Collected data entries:
<<<<

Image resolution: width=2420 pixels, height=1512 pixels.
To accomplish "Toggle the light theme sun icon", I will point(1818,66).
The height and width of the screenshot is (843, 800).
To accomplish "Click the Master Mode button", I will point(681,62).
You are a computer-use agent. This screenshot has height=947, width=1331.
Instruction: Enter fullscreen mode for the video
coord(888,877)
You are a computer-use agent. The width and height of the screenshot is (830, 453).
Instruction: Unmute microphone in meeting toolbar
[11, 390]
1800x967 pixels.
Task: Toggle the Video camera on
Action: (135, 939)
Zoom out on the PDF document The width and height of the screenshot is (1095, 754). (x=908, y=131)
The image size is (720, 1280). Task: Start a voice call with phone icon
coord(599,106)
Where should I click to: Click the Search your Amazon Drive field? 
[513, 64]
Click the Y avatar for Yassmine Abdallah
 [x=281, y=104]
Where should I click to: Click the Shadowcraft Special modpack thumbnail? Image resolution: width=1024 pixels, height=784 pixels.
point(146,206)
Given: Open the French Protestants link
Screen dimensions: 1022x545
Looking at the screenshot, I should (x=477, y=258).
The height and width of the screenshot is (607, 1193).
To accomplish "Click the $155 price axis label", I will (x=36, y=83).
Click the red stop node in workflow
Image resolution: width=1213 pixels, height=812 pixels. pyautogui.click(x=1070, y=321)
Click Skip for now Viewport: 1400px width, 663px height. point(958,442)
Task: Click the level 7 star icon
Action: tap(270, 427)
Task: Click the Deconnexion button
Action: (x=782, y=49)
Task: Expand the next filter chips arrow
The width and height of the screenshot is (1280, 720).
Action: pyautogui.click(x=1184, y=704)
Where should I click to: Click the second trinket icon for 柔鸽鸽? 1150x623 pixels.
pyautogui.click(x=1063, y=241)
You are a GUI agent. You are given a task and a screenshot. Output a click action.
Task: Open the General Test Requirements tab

>>>>

- Problem statement: Copy each record above so that no word or mark differs.

- Task answer:
Image resolution: width=2420 pixels, height=1512 pixels.
To accomplish "Toggle the light theme sun icon", I will point(1818,66).
The height and width of the screenshot is (843, 800).
To accomplish "Click the Master Mode button", I will point(681,62).
You are a computer-use agent. This screenshot has height=947, width=1331.
Instruction: Enter fullscreen mode for the video
coord(888,877)
You are a computer-use agent. The width and height of the screenshot is (830, 453).
Instruction: Unmute microphone in meeting toolbar
[11, 390]
1800x967 pixels.
Task: Toggle the Video camera on
Action: (135, 939)
Zoom out on the PDF document The width and height of the screenshot is (1095, 754). (x=908, y=131)
The image size is (720, 1280). Task: Start a voice call with phone icon
coord(599,106)
Where should I click to: Click the Search your Amazon Drive field? 
[513, 64]
Click the Y avatar for Yassmine Abdallah
 [x=281, y=104]
Where should I click to: Click the Shadowcraft Special modpack thumbnail? Image resolution: width=1024 pixels, height=784 pixels.
point(146,206)
Given: Open the French Protestants link
Screen dimensions: 1022x545
Looking at the screenshot, I should (x=477, y=258).
The height and width of the screenshot is (607, 1193).
To accomplish "Click the $155 price axis label", I will (x=36, y=83).
Click the red stop node in workflow
Image resolution: width=1213 pixels, height=812 pixels. pyautogui.click(x=1070, y=321)
Click Skip for now Viewport: 1400px width, 663px height. point(958,442)
Task: Click the level 7 star icon
Action: tap(270, 427)
Task: Click the Deconnexion button
Action: (x=782, y=49)
Task: Expand the next filter chips arrow
The width and height of the screenshot is (1280, 720).
Action: pyautogui.click(x=1184, y=704)
Where should I click to: Click the second trinket icon for 柔鸽鸽? 1150x623 pixels.
pyautogui.click(x=1063, y=241)
You are a GUI agent. You are given a task and a screenshot. Output a click action.
Task: Open the General Test Requirements tab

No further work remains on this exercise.